Here, the job is to give back every entry below unchanged, omitting pictures.
***** Supplied material
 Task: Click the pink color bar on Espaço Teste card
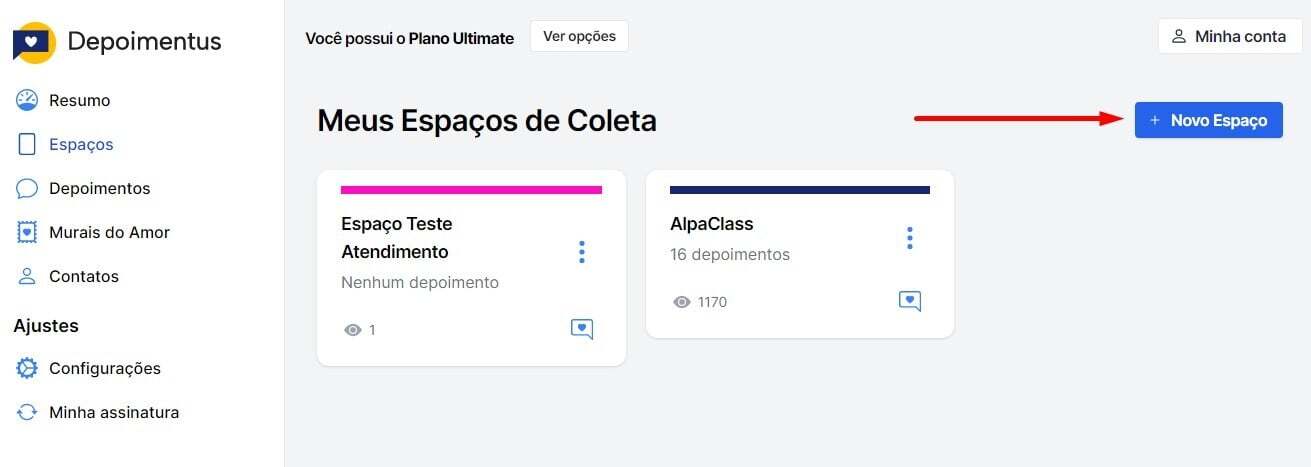(x=471, y=189)
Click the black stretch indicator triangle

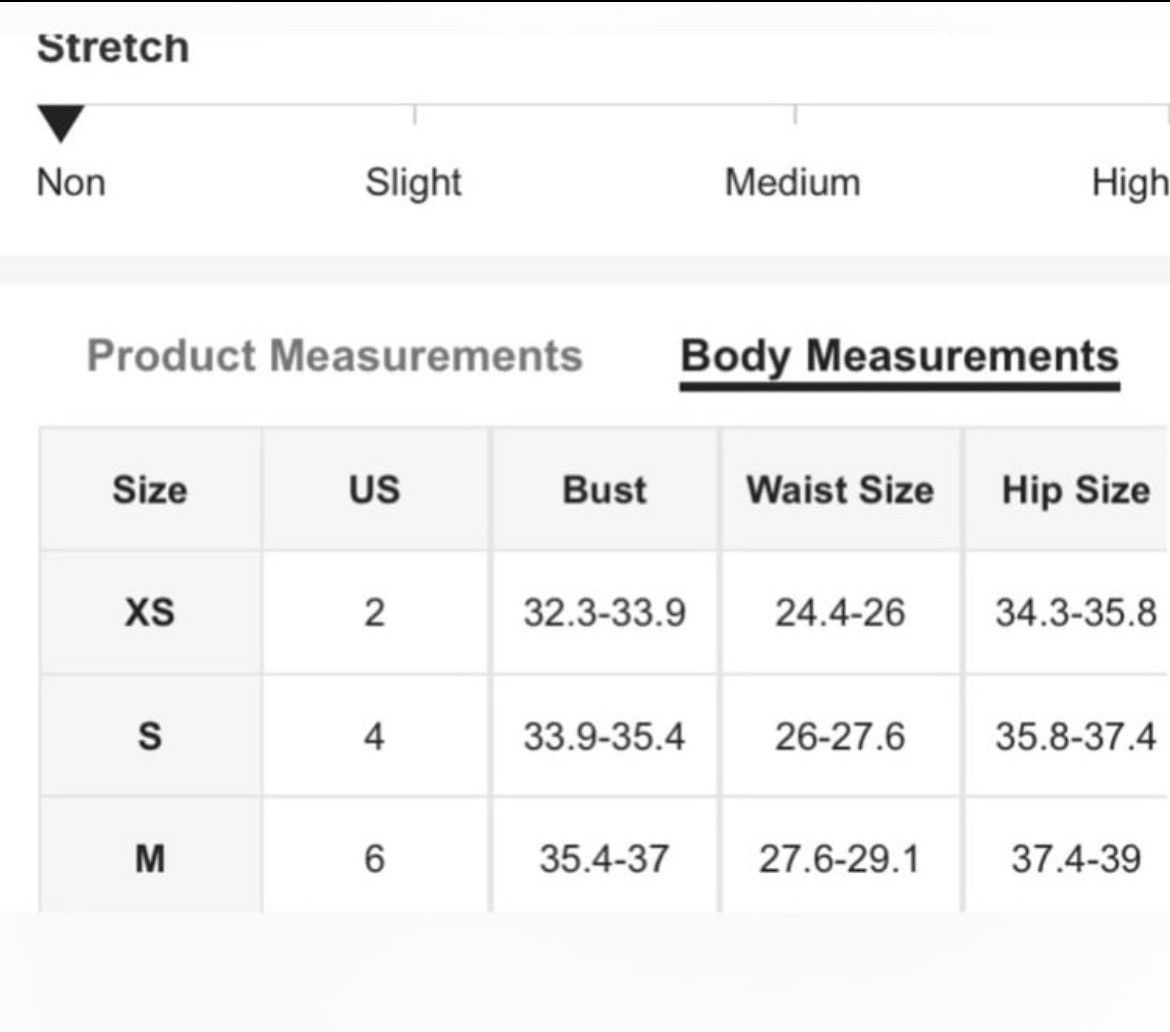click(60, 123)
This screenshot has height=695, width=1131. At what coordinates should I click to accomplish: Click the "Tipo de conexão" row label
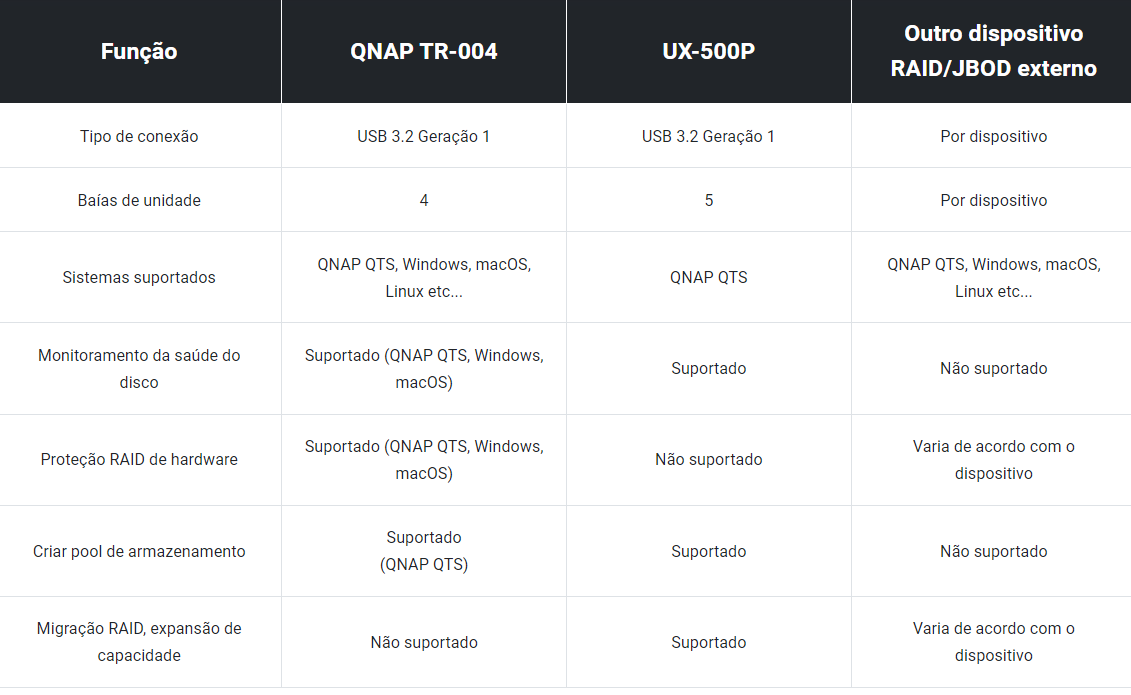pyautogui.click(x=139, y=136)
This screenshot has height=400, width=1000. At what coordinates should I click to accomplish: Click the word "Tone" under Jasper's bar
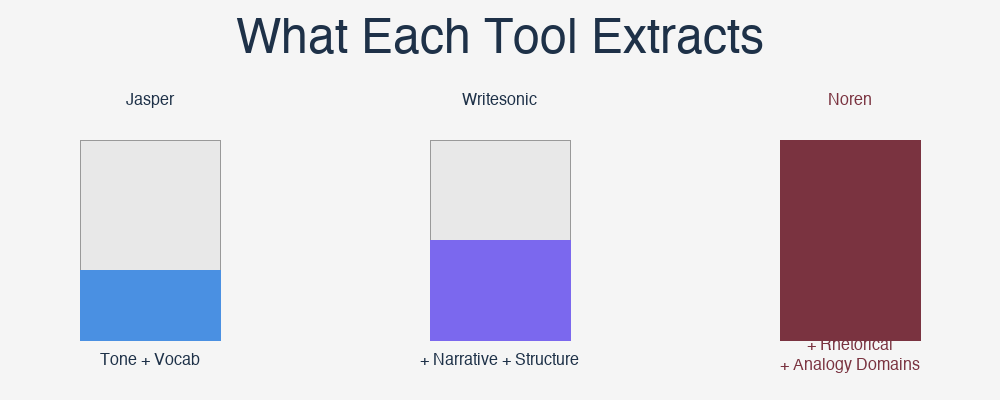[118, 359]
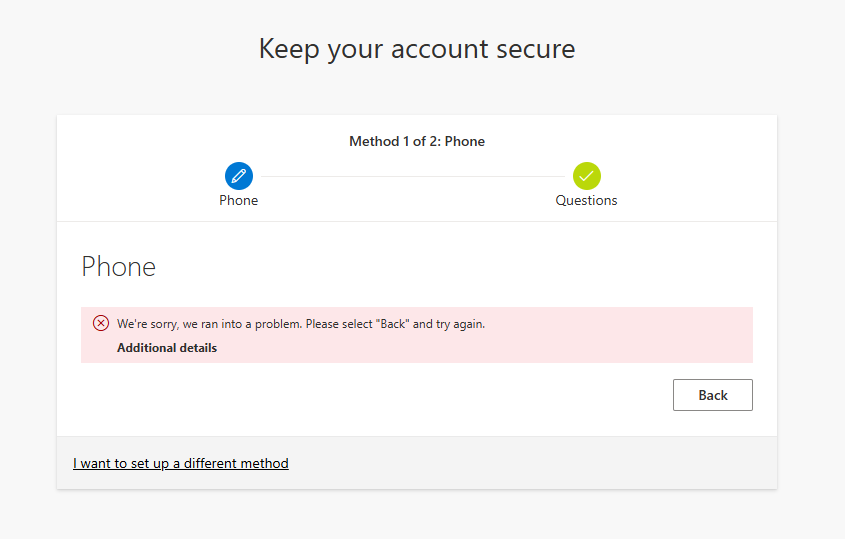Image resolution: width=845 pixels, height=539 pixels.
Task: Click the 'We're sorry, we ran into a problem' message
Action: [x=301, y=324]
**********
[Response for this exercise]
 Task: Click the pink color bar on Espaço Teste card
(x=471, y=189)
Click the black stretch indicator triangle

click(60, 123)
This screenshot has height=695, width=1131. At what coordinates should I click to accomplish: Click the "Tipo de conexão" row label
pyautogui.click(x=139, y=136)
This screenshot has height=400, width=1000. At what coordinates should I click to accomplish: Click the word "Tone" under Jasper's bar
[118, 359]
Image resolution: width=845 pixels, height=539 pixels.
Task: Click the 'We're sorry, we ran into a problem' message
Action: [x=301, y=324]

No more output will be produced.